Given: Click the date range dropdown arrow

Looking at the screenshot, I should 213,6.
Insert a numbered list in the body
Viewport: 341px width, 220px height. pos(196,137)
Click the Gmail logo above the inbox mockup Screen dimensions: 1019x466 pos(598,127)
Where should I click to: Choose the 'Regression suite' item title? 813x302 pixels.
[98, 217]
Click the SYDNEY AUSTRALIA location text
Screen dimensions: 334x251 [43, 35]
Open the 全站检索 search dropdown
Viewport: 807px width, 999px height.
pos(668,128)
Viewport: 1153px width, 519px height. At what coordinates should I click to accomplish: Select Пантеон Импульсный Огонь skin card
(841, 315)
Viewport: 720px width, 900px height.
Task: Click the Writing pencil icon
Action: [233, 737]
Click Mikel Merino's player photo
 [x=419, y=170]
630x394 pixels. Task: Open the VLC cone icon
= = = = = = =
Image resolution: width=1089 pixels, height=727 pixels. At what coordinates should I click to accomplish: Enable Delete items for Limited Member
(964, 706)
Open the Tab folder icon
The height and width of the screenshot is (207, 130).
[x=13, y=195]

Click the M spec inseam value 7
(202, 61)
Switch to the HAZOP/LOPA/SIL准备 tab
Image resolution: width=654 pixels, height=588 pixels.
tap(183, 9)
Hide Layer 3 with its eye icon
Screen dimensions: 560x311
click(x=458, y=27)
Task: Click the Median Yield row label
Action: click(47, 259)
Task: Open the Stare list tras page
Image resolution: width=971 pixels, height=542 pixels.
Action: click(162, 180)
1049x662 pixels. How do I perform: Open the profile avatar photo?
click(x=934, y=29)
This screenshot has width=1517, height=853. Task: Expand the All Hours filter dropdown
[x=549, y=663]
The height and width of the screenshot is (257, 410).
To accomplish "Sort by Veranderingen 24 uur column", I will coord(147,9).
= = = = = = =
** Task directions **
Everything from the line with "Click the SYDNEY AUSTRALIA location text" through the line with "630x394 pixels. Task: Open the VLC cone icon" in the listing above must be retyped exactly, with nothing added.

** The answer **
Click the SYDNEY AUSTRALIA location text
Screen dimensions: 334x251 [43, 35]
Open the 全站检索 search dropdown
Viewport: 807px width, 999px height.
pos(668,128)
Viewport: 1153px width, 519px height. At what coordinates should I click to accomplish: Select Пантеон Импульсный Огонь skin card
(841, 315)
Viewport: 720px width, 900px height.
Task: Click the Writing pencil icon
Action: [233, 737]
Click Mikel Merino's player photo
 [x=419, y=170]
630x394 pixels. Task: Open the VLC cone icon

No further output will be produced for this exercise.